This article is part of my series on Digital Infrastructure.
There are billions of machines connected to the internet. The number was 22 billion in 2019[1], and this is projected to keep growing significantly over the next few years. And it is all our fault, with the average person owning around 4 connected devices and projected to grow to ~10 by 2025[2].
All these machines need to communicate with each other to fulfil their purpose. We've seen before an example of this, what happens when you open a Tiktok on your phone. Another common example is when you text someone. What you see as being a simple conversation on Whatsapp such as:
Is in fact much more involved. For each message that you send:
This is still a simplified view. The number of exchanges actually happening between your phone and Whatsapp's server can easily grow to hundreds, if we take into account everything that is happening under the hood.

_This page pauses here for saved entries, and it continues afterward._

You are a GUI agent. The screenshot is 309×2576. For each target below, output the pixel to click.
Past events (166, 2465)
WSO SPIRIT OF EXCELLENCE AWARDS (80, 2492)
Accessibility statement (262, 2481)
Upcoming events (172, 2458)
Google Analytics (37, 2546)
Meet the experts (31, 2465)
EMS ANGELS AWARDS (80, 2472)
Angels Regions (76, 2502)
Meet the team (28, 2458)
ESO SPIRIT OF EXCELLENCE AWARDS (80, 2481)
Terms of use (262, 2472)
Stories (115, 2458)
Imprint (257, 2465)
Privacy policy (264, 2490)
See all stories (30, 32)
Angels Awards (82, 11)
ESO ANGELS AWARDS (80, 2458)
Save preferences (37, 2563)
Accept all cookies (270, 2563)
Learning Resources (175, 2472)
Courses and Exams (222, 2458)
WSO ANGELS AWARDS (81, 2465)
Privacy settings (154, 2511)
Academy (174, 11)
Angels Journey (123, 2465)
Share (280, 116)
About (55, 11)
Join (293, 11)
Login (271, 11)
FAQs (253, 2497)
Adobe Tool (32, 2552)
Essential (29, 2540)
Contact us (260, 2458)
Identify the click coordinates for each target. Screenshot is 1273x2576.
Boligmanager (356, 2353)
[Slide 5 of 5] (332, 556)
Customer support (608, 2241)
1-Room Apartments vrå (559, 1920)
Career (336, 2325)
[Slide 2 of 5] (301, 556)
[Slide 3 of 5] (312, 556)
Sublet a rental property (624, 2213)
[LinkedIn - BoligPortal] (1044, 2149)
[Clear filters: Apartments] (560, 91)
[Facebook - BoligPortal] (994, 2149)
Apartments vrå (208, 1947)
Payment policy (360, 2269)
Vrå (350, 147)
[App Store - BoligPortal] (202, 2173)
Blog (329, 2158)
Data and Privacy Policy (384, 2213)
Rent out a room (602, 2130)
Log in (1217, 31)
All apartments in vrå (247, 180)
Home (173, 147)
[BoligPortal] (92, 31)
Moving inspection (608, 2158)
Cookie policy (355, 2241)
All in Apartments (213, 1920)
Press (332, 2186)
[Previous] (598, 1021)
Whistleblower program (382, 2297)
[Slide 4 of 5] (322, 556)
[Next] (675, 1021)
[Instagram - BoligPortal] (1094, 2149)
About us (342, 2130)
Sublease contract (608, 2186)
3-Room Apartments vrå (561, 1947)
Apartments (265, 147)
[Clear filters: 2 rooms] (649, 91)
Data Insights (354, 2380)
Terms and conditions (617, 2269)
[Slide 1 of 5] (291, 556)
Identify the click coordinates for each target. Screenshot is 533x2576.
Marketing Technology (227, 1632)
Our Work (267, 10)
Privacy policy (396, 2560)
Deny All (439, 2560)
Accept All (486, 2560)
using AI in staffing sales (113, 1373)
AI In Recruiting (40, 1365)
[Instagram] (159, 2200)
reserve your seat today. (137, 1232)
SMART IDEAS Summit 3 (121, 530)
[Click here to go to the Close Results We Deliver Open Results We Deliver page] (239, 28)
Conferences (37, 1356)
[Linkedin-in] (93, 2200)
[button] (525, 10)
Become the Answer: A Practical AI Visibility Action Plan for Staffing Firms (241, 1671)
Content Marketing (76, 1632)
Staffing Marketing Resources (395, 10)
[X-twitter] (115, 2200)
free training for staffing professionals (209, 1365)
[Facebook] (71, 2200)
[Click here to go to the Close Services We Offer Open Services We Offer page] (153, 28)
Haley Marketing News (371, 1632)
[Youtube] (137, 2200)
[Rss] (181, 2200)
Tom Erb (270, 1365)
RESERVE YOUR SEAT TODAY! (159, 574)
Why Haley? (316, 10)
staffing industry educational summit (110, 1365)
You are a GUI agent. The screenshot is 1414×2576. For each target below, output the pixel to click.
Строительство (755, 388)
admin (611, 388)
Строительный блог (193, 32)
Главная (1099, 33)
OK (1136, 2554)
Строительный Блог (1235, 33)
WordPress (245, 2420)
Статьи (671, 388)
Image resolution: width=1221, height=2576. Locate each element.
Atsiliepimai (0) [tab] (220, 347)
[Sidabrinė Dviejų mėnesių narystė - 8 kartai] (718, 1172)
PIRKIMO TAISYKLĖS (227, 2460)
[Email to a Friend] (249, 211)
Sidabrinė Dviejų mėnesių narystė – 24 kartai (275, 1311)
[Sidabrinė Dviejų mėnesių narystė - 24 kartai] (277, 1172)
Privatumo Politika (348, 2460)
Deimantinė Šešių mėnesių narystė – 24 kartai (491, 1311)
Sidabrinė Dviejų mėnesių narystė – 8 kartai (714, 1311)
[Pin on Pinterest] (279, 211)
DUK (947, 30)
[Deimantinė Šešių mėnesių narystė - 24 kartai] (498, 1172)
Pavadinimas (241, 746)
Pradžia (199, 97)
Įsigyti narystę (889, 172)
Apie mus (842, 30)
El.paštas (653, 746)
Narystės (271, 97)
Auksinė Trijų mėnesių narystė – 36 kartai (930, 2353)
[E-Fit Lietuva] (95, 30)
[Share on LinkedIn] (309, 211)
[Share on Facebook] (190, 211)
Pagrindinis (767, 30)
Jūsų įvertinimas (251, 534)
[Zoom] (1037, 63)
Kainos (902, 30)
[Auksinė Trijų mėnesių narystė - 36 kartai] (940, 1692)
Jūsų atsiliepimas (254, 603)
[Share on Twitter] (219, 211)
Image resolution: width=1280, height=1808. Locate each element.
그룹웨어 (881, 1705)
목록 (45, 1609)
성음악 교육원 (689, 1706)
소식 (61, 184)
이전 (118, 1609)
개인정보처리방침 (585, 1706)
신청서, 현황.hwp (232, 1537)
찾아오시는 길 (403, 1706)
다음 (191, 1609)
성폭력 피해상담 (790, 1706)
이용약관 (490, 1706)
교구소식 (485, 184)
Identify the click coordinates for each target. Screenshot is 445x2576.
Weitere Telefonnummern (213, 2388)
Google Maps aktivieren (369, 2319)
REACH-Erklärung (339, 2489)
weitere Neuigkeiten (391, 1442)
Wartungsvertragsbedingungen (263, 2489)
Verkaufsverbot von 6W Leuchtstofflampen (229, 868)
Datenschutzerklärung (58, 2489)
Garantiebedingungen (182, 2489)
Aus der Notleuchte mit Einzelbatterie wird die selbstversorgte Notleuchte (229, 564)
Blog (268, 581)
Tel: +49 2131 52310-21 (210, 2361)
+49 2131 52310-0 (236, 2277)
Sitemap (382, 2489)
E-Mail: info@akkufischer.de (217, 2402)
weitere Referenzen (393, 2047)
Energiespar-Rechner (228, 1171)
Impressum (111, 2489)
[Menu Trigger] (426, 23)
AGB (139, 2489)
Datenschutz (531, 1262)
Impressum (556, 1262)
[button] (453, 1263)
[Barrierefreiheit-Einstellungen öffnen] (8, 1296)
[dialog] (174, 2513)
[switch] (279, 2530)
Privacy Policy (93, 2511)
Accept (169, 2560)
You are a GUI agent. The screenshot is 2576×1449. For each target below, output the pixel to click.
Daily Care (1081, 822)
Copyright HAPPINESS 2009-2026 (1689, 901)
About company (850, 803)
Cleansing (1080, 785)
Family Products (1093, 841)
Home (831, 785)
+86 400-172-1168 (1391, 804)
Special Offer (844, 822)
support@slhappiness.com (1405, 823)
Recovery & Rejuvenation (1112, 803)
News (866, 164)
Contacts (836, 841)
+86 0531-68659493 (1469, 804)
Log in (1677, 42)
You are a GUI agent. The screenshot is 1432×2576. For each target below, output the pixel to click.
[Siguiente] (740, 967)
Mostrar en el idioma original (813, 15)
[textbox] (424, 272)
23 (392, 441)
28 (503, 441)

What all these exchanges have in common however is that they're a form of communication between two devices connected to the internet, also called an Internet request. This is what we will be discussing over this article, hopefully giving you an expansive understanding of how information is transported over the internet and the various kinds of requests there is.
There will be a fair amount of technical words introduced which you can use as a starting point to deepen your understanding, or completely forget about after reading the article. The concepts we'll cover are more important than technical jargon and I hope you'll carry them over with you. I am also playing it relatively loose with the chronology of events. My goal is to introduce you to the concepts at hand, rather than make you a computer historian.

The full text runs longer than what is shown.